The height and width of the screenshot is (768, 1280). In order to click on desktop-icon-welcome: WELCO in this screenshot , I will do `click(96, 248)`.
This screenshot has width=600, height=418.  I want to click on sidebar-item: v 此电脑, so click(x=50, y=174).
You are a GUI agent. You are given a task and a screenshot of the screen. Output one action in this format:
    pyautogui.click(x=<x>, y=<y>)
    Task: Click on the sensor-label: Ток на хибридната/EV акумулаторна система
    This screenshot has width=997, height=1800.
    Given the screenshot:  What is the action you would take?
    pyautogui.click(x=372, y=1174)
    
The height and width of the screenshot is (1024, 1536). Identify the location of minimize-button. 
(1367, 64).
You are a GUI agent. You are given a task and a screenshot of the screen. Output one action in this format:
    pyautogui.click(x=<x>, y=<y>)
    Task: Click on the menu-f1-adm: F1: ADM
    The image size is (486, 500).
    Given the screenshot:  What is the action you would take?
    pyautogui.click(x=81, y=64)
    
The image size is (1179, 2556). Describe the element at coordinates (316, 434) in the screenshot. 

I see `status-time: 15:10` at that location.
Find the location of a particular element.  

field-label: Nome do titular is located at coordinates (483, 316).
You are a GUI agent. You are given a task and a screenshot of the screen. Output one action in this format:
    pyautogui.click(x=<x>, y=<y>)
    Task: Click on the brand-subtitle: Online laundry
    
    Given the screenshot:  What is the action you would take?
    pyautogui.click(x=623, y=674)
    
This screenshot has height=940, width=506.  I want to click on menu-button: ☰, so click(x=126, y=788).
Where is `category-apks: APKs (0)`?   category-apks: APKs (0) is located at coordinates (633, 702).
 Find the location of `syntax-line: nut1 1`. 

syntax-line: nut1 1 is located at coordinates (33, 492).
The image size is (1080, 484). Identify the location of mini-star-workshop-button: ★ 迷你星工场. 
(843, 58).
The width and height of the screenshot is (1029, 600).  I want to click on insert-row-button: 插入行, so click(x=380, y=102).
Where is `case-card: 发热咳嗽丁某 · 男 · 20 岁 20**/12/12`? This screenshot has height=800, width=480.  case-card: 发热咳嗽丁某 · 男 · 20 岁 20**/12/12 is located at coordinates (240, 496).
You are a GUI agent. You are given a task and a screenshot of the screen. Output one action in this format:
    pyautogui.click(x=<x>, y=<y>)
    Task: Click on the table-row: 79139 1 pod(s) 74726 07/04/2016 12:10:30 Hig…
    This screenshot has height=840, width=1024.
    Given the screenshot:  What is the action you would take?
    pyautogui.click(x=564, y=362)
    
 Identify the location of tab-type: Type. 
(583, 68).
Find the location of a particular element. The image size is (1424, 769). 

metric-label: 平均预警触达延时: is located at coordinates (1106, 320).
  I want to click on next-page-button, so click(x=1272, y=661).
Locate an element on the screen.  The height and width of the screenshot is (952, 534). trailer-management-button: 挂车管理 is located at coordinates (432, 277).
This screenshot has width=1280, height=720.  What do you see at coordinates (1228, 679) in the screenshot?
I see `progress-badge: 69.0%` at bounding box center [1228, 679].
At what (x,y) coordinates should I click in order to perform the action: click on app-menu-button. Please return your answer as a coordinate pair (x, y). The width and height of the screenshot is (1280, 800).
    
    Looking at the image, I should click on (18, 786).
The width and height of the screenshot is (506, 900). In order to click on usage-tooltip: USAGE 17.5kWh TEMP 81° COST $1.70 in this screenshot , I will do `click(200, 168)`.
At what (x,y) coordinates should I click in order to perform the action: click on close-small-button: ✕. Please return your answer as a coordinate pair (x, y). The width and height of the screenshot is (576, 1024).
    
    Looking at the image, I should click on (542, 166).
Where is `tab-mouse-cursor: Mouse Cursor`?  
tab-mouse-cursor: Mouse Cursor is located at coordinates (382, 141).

::::::::::

WHAT YOU HAVE TO DO = Update the data above by replacing every occurrence of "GUI agent" with "interface agent" and leaving everything else as it is.

OUTPUT BELOW =
The height and width of the screenshot is (768, 1280). In order to click on desktop-icon-welcome: WELCO in this screenshot , I will do `click(96, 248)`.
This screenshot has width=600, height=418.  I want to click on sidebar-item: v 此电脑, so click(x=50, y=174).
You are a interface agent. You are given a task and a screenshot of the screen. Output one action in this format:
    pyautogui.click(x=<x>, y=<y>)
    Task: Click on the sensor-label: Ток на хибридната/EV акумулаторна система
    This screenshot has width=997, height=1800.
    Given the screenshot:  What is the action you would take?
    pyautogui.click(x=372, y=1174)
    
The height and width of the screenshot is (1024, 1536). Identify the location of minimize-button. 
(1367, 64).
You are a interface agent. You are given a task and a screenshot of the screen. Output one action in this format:
    pyautogui.click(x=<x>, y=<y>)
    Task: Click on the menu-f1-adm: F1: ADM
    The image size is (486, 500).
    Given the screenshot:  What is the action you would take?
    pyautogui.click(x=81, y=64)
    
The image size is (1179, 2556). Describe the element at coordinates (316, 434) in the screenshot. 

I see `status-time: 15:10` at that location.
Find the location of a particular element.  

field-label: Nome do titular is located at coordinates (483, 316).
You are a interface agent. You are given a task and a screenshot of the screen. Output one action in this format:
    pyautogui.click(x=<x>, y=<y>)
    Task: Click on the brand-subtitle: Online laundry
    
    Given the screenshot:  What is the action you would take?
    pyautogui.click(x=623, y=674)
    
This screenshot has height=940, width=506.  I want to click on menu-button: ☰, so click(x=126, y=788).
Where is `category-apks: APKs (0)`?   category-apks: APKs (0) is located at coordinates (633, 702).
 Find the location of `syntax-line: nut1 1`. 

syntax-line: nut1 1 is located at coordinates (33, 492).
The image size is (1080, 484). Identify the location of mini-star-workshop-button: ★ 迷你星工场. 
(843, 58).
The width and height of the screenshot is (1029, 600).  I want to click on insert-row-button: 插入行, so click(x=380, y=102).
Where is `case-card: 发热咳嗽丁某 · 男 · 20 岁 20**/12/12`? This screenshot has height=800, width=480.  case-card: 发热咳嗽丁某 · 男 · 20 岁 20**/12/12 is located at coordinates (240, 496).
You are a interface agent. You are given a task and a screenshot of the screen. Output one action in this format:
    pyautogui.click(x=<x>, y=<y>)
    Task: Click on the table-row: 79139 1 pod(s) 74726 07/04/2016 12:10:30 Hig…
    This screenshot has height=840, width=1024.
    Given the screenshot:  What is the action you would take?
    pyautogui.click(x=564, y=362)
    
 Identify the location of tab-type: Type. 
(583, 68).
Find the location of a particular element. The image size is (1424, 769). 

metric-label: 平均预警触达延时: is located at coordinates (1106, 320).
  I want to click on next-page-button, so click(x=1272, y=661).
Locate an element on the screen.  The height and width of the screenshot is (952, 534). trailer-management-button: 挂车管理 is located at coordinates (432, 277).
This screenshot has width=1280, height=720.  What do you see at coordinates (1228, 679) in the screenshot?
I see `progress-badge: 69.0%` at bounding box center [1228, 679].
At what (x,y) coordinates should I click in order to perform the action: click on app-menu-button. Please return your answer as a coordinate pair (x, y). The width and height of the screenshot is (1280, 800).
    
    Looking at the image, I should click on (18, 786).
The width and height of the screenshot is (506, 900). In order to click on usage-tooltip: USAGE 17.5kWh TEMP 81° COST $1.70 in this screenshot , I will do `click(200, 168)`.
At what (x,y) coordinates should I click in order to perform the action: click on close-small-button: ✕. Please return your answer as a coordinate pair (x, y). The width and height of the screenshot is (576, 1024).
    
    Looking at the image, I should click on (542, 166).
Where is `tab-mouse-cursor: Mouse Cursor`?  
tab-mouse-cursor: Mouse Cursor is located at coordinates (382, 141).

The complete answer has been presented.